Task description: Give back each line of the data exactly.

[Excerpts from a dataset]
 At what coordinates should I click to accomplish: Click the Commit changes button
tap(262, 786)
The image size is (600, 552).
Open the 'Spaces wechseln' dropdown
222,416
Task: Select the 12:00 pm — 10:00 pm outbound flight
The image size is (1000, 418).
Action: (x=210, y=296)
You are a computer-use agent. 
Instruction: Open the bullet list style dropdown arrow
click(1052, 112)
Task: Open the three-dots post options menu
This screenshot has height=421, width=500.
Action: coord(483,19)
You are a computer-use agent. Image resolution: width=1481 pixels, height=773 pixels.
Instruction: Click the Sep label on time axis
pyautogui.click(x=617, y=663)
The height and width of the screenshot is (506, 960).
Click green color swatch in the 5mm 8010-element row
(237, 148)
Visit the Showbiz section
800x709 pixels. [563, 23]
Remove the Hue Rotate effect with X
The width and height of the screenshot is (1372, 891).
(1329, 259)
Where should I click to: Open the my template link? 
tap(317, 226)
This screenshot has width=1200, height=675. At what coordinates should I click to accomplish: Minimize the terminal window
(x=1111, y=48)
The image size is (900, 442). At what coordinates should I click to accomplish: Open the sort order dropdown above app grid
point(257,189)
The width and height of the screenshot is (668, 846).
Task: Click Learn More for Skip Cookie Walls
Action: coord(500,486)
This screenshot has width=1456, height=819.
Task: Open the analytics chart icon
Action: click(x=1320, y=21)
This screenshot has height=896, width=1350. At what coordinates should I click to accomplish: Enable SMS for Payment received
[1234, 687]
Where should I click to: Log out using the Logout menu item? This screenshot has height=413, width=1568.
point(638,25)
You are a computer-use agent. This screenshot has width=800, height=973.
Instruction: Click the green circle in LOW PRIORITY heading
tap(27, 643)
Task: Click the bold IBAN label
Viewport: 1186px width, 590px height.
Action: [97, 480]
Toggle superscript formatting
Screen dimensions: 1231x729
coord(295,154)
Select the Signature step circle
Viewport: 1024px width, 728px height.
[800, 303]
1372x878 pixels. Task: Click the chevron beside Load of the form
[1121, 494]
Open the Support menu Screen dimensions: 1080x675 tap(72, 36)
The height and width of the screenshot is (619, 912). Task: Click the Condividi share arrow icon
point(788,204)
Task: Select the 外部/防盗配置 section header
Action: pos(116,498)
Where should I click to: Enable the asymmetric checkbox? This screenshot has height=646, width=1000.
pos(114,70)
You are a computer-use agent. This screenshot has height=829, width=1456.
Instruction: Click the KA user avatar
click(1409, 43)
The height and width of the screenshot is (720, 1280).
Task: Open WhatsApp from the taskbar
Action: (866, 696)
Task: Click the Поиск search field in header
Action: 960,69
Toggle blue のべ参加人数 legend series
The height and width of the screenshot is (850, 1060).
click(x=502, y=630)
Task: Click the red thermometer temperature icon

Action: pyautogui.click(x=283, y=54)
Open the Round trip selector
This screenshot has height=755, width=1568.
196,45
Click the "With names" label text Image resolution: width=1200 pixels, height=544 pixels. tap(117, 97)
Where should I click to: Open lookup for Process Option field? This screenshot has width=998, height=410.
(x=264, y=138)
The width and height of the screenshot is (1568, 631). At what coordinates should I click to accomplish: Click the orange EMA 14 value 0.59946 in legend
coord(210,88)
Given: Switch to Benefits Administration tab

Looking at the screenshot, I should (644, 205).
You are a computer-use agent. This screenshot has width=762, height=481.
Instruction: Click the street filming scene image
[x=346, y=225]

Response:
 At what coordinates should I click to accomplish: Click the Commit changes button
tap(262, 786)
The image size is (600, 552).
Open the 'Spaces wechseln' dropdown
222,416
Task: Select the 12:00 pm — 10:00 pm outbound flight
The image size is (1000, 418).
Action: (x=210, y=296)
You are a computer-use agent. 
Instruction: Open the bullet list style dropdown arrow
click(1052, 112)
Task: Open the three-dots post options menu
This screenshot has height=421, width=500.
Action: coord(483,19)
You are a computer-use agent. Image resolution: width=1481 pixels, height=773 pixels.
Instruction: Click the Sep label on time axis
pyautogui.click(x=617, y=663)
The height and width of the screenshot is (506, 960).
Click green color swatch in the 5mm 8010-element row
(237, 148)
Visit the Showbiz section
800x709 pixels. [563, 23]
Remove the Hue Rotate effect with X
The width and height of the screenshot is (1372, 891).
(1329, 259)
Where should I click to: Open the my template link? 
tap(317, 226)
This screenshot has width=1200, height=675. At what coordinates should I click to accomplish: Minimize the terminal window
(x=1111, y=48)
The image size is (900, 442). At what coordinates should I click to accomplish: Open the sort order dropdown above app grid
point(257,189)
The width and height of the screenshot is (668, 846).
Task: Click Learn More for Skip Cookie Walls
Action: coord(500,486)
This screenshot has width=1456, height=819.
Task: Open the analytics chart icon
Action: click(x=1320, y=21)
This screenshot has height=896, width=1350. At what coordinates should I click to accomplish: Enable SMS for Payment received
[1234, 687]
Where should I click to: Log out using the Logout menu item? This screenshot has height=413, width=1568.
point(638,25)
You are a computer-use agent. This screenshot has width=800, height=973.
Instruction: Click the green circle in LOW PRIORITY heading
tap(27, 643)
Task: Click the bold IBAN label
Viewport: 1186px width, 590px height.
Action: [97, 480]
Toggle superscript formatting
Screen dimensions: 1231x729
coord(295,154)
Select the Signature step circle
Viewport: 1024px width, 728px height.
[800, 303]
1372x878 pixels. Task: Click the chevron beside Load of the form
[1121, 494]
Open the Support menu Screen dimensions: 1080x675 tap(72, 36)
The height and width of the screenshot is (619, 912). Task: Click the Condividi share arrow icon
point(788,204)
Task: Select the 外部/防盗配置 section header
Action: pos(116,498)
Where should I click to: Enable the asymmetric checkbox? This screenshot has height=646, width=1000.
pos(114,70)
You are a computer-use agent. This screenshot has height=829, width=1456.
Instruction: Click the KA user avatar
click(1409, 43)
The height and width of the screenshot is (720, 1280).
Task: Open WhatsApp from the taskbar
Action: (866, 696)
Task: Click the Поиск search field in header
Action: 960,69
Toggle blue のべ参加人数 legend series
The height and width of the screenshot is (850, 1060).
click(x=502, y=630)
Task: Click the red thermometer temperature icon

Action: pyautogui.click(x=283, y=54)
Open the Round trip selector
This screenshot has height=755, width=1568.
196,45
Click the "With names" label text Image resolution: width=1200 pixels, height=544 pixels. tap(117, 97)
Where should I click to: Open lookup for Process Option field? This screenshot has width=998, height=410.
(x=264, y=138)
The width and height of the screenshot is (1568, 631). At what coordinates should I click to accomplish: Click the orange EMA 14 value 0.59946 in legend
coord(210,88)
Given: Switch to Benefits Administration tab

Looking at the screenshot, I should (644, 205).
You are a computer-use agent. This screenshot has width=762, height=481.
Instruction: Click the street filming scene image
[x=346, y=225]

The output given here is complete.